-->

Awas! Toleransi Tanpa Batas Rusak Akidah


Oleh : Novi Ummu Mafa

Menjelang akhir tahun, seruan toleransi kembali digaungkan oleh berbagai pihak, mulai dari pejabat negara hingga tokoh masyarakat. Seperti yang disampaikan oleh wali kota Surabaya Eri Cahyadi yang menghimbau kepada masyarakat untuk bekerja sama dalam memastikan keamanan dan kenyamanan umat Kristiani yang merayakan Natal. (Jawapos, 13-12-2024). Di balik gaung ini, sering kali tersembunyi potensi penyimpangan dari ajaran Islam yang murni. Menteri agama, kepala daerah, dan sejumlah pejabat publik kerap menyerukan toleransi yang justru bertentangan dengan prinsip-prinsip Islam.
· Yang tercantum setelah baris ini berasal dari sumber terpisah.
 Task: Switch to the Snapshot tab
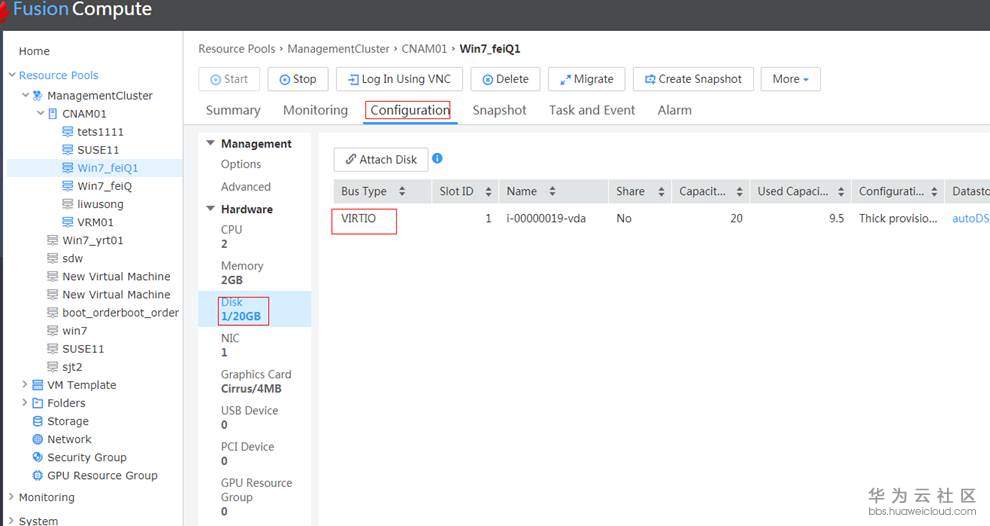[x=499, y=110]
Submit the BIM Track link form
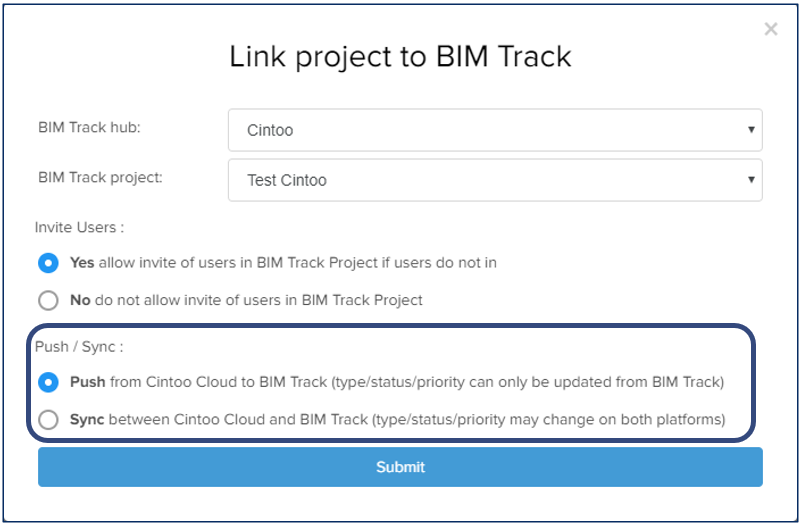 coord(400,467)
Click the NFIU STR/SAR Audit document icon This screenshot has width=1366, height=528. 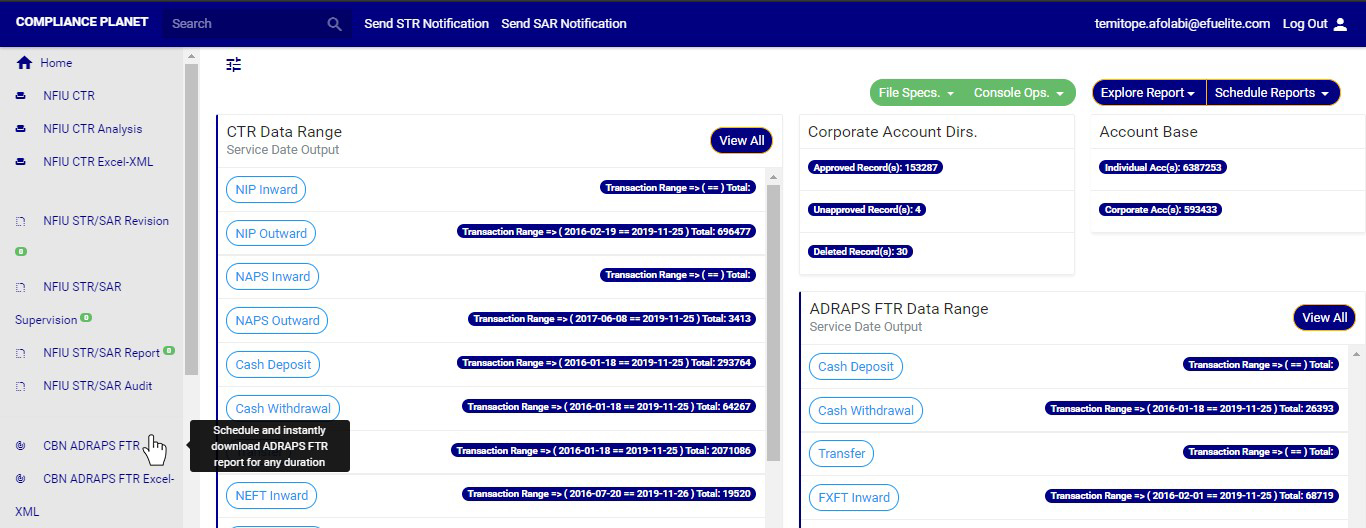[x=21, y=386]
Hal ini menunjukkan tidak adanya pemahaman mendalam mengenai tugas penguasa sebagai penjaga urusan umat, termasuk dalam melindungi akidah umat Islam.
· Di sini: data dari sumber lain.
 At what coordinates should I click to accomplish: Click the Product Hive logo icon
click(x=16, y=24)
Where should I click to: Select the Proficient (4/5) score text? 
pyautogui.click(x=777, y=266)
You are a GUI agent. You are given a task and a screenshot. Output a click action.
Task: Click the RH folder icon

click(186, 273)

Seruan yang berpijak pada konsep Hak Asasi Manusia (HAM) dan disokong oleh masifnya kampanye moderasi beragama semakin memperparah kondisi ini. Umat Islam didorong untuk menerima semua bentuk keberagaman tanpa batas, termasuk dalam hal keyakinan, sehingga semakin jauh dari pemahaman Islam yang lurus. Pada akhir tahun, terutama saat perayaan Natal dan Tahun Baru, umat Islam membutuhkan pengingat untuk menjaga diri tetap berada dalam ketaatan kepada Allah Swt.

Toleransi dalam Islam: Antara Prinsip dan Penyimpangan

Islam tidak menolak keberagaman. Sebaliknya, Islam telah menetapkan aturan yang jelas mengenai interaksi dengan pemeluk agama lain. Prinsip toleransi dalam Islam bukanlah toleransi tanpa batas yang mengabaikan akidah dan syariat, melainkan toleransi yang terikat dengan aturan-aturan Allah Swt. Hal ini terbukti pada masa kejayaan Islam ketika penerapan syariat secara kafah mampu menjaga keharmonisan masyarakat yang plural.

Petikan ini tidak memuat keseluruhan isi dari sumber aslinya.